Create NONCLUSTERED INDEX NCIX_CounterName on  [dbo].[PerfCounter]  ([counter_name])

GO 

declare @q1 datetime = getdate()
	select   a.Counter_name , b.counter_name from   [dbo].[SOURCECOLLATE] a 
	INNER JOIN  [dbo].[PerfCounter] b
	ON a.Counter_name COLLATE SQL_Latin1_General_CP1_CI_AI = b.counter_name 
	where a.Counter_name  ='Usage                                                                                                                           '
select DATEDIFF(ms,@q1 , getdate())

GO 


declare @q1 datetime = getdate()
	select  a.Counter_name , b.counter_name from   [dbo].[SOURCECOLLATE] a 
	INNER JOIN  [dbo].[PerfCounter] b
	ON a.Counter_name = b.counter_name  COLLATE Latin1_General_100_CI_AI
	where a.Counter_name ='Usage                    '
select DATEDIFF(ms,@q1 , getdate())

In the below execution plan for the query

declare @q1 datetime = getdate()
	select   a.Counter_name , b.counter_name from   [dbo].[SOURCECOLLATE] a 
	INNER JOIN  [dbo].[PerfCounter] b
	ON a.Counter_name COLLATE SQL_Latin1_General_CP1_CI_AI = b.counter_name 
	where a.Counter_name  ='Usage                                                                                                                           

We fix the collation for the primary key table to make it match the collation for the foreign key table, in other words the smaller table is converted to the collation for the larger table. This results in an index scan on the primary key table , but it’s a small table so we suffer a smaller performance hit.
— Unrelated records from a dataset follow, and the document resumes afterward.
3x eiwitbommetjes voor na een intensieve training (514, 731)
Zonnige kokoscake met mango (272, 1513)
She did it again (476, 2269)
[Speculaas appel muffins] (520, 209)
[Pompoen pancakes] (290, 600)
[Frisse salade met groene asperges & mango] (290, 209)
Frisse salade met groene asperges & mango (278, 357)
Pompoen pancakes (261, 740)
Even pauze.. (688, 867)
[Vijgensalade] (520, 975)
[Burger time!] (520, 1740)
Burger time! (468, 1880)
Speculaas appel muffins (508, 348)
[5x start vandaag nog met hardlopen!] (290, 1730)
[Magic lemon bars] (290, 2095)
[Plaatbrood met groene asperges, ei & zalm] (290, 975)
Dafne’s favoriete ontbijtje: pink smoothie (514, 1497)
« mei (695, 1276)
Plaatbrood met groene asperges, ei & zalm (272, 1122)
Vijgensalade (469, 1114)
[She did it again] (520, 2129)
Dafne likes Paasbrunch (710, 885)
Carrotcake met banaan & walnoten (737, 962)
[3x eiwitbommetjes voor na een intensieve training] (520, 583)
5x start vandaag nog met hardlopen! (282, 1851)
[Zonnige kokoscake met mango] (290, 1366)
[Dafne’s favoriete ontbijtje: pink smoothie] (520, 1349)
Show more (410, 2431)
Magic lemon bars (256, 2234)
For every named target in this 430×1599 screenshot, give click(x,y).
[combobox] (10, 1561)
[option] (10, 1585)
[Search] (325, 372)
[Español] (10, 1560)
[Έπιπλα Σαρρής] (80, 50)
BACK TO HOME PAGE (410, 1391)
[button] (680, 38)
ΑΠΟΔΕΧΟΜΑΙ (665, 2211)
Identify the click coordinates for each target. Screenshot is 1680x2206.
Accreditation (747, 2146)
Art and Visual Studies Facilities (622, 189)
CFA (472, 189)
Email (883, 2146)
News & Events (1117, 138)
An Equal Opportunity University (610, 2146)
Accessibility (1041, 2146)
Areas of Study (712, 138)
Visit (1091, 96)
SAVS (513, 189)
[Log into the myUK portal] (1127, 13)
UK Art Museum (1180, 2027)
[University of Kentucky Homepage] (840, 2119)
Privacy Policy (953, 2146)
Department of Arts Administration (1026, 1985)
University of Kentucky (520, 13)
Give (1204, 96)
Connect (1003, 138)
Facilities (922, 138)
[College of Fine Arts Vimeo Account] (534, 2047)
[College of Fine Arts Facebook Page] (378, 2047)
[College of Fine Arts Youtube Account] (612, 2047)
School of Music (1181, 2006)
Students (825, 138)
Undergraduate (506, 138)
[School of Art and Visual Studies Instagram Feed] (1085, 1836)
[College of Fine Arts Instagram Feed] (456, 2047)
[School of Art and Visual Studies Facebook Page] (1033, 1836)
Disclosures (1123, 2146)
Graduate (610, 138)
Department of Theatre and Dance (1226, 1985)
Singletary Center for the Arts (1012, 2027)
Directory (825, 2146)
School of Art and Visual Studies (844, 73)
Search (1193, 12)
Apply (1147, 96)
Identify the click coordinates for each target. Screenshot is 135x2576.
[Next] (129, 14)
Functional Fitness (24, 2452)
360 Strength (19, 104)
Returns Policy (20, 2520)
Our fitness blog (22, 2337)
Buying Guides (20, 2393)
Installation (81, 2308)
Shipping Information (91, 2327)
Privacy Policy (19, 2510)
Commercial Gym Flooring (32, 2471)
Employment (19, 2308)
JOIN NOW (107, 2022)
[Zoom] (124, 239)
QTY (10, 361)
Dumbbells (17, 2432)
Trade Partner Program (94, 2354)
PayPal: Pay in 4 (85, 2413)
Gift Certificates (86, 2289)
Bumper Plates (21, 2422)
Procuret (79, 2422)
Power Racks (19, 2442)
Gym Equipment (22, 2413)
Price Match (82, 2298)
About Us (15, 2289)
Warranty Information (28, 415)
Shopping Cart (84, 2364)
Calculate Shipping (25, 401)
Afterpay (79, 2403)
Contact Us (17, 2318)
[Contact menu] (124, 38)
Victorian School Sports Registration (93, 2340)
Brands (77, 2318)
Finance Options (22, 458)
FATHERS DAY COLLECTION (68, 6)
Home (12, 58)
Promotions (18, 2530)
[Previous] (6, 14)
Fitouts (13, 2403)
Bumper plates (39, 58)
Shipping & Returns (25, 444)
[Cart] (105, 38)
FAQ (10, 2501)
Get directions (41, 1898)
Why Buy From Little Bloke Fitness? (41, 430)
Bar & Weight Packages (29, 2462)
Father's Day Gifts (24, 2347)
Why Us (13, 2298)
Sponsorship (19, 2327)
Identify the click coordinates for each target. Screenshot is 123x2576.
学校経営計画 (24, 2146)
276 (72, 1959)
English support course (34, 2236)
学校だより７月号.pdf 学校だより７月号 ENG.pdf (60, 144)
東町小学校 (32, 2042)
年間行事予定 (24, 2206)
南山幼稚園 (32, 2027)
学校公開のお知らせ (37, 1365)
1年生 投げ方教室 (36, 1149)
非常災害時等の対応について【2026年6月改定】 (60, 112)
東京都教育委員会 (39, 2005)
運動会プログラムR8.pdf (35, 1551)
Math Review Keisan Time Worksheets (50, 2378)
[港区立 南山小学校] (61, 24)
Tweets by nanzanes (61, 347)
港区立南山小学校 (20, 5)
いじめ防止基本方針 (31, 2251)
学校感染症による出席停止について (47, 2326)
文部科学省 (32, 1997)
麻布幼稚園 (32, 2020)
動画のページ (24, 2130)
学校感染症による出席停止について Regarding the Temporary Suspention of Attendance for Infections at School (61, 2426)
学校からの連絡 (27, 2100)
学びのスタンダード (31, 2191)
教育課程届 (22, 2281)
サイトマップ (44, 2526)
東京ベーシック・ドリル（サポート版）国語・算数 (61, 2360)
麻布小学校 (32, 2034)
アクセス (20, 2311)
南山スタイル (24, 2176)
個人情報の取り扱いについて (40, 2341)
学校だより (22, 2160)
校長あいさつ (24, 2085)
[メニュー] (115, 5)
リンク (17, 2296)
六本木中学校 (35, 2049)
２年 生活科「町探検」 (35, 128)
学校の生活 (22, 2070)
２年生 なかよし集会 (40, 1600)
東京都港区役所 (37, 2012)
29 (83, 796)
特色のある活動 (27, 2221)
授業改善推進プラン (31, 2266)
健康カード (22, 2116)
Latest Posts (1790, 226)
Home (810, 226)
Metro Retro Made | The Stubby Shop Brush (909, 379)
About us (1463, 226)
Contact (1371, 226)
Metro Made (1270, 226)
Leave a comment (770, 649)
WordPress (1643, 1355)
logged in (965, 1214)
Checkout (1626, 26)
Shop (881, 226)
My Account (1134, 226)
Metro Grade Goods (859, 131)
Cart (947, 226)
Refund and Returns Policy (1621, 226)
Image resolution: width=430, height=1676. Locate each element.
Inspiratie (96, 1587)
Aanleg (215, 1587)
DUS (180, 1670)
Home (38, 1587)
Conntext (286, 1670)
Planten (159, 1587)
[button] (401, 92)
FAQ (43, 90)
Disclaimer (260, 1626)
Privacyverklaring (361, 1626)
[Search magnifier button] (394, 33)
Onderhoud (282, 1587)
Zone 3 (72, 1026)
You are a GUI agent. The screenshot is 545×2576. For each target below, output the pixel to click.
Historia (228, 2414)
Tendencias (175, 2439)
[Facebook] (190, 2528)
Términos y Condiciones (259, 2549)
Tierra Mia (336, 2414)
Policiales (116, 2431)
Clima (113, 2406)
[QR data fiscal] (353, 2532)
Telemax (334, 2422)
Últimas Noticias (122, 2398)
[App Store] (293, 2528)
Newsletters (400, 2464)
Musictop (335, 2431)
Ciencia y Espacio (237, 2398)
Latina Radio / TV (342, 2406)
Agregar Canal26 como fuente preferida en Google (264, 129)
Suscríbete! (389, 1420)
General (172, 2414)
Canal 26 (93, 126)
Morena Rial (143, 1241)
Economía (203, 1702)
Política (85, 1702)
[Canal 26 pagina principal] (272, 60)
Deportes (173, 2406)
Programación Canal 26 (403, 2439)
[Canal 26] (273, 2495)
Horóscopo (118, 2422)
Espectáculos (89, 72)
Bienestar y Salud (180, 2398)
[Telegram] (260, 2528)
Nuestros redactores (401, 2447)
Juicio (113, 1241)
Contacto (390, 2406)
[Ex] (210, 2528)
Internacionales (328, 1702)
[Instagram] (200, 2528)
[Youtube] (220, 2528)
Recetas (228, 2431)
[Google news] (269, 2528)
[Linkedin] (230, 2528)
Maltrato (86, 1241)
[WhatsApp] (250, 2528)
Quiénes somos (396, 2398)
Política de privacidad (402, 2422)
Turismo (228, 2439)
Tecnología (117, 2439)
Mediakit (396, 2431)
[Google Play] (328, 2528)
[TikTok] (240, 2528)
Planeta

Notice that the foreign key table has a Index Seek.  

In the below execution plan for the query

declare @q1 datetime = getdate()
	select  a.Counter_name , b.counter_name from   [dbo].[SOURCECOLLATE] a 
	INNER JOIN  [dbo].[PerfCounter] b
	ON a.Counter_name = b.counter_name  COLLATE Latin1_General_100_CI_AI
	where a.Counter_name ='Usage

We change the collation of the foreign key table to that of the Primary key table. In other words, the data from the larger table is being converted to the collation for the smaller table. This results in the foreign key table performing an index scan since the Index becomes useless once the collation has been applied.

So, while there is an impact when collations are different there is are ways to mitigate the impact by ensuring the conversion has been applied sensibly. Always ensure the collation has been applied to the table with fewer rows.

Bonus round : – Is there a better way?

However, there is an even easier way to ensure collation changes do not impact the performance.  Normalize the data properly and use Int columns for the Primary key and Foreign key relationships. Remember the collations are not applicable for int columns. So you can still use that to perform joins and filter as needed without paying the performance penalty for mismatched collation.